Work task.
Scan the material below for "computer", then return each line that contains it.

::::

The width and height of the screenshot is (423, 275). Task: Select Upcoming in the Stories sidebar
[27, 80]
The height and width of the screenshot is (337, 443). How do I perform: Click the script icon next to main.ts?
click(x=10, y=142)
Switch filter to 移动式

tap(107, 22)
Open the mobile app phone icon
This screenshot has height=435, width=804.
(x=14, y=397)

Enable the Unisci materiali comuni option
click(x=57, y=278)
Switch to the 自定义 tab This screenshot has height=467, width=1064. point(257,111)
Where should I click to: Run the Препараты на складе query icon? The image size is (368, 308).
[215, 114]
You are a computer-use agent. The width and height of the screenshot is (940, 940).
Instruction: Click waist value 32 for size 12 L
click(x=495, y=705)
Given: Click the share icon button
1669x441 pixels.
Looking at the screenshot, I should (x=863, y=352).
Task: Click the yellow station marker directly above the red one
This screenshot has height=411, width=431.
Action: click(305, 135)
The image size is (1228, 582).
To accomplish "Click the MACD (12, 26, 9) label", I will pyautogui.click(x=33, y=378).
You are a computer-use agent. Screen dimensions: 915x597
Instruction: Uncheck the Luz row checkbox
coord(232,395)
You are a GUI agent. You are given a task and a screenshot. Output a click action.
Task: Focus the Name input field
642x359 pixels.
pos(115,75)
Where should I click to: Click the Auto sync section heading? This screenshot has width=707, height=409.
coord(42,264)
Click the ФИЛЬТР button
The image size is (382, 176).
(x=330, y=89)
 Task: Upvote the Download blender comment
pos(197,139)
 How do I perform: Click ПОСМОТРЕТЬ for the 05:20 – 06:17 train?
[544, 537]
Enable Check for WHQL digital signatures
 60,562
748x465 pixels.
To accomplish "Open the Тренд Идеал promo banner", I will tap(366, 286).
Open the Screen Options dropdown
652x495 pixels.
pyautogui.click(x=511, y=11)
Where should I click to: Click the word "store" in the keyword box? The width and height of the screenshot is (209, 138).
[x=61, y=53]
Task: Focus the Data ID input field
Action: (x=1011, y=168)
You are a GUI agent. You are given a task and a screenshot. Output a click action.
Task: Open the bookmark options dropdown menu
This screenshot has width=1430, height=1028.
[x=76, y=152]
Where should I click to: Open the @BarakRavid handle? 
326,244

::::

Output for this task.
You are a computer-use agent. The width and height of the screenshot is (940, 940).
You are a computer-use agent. Screen dimensions: 915x597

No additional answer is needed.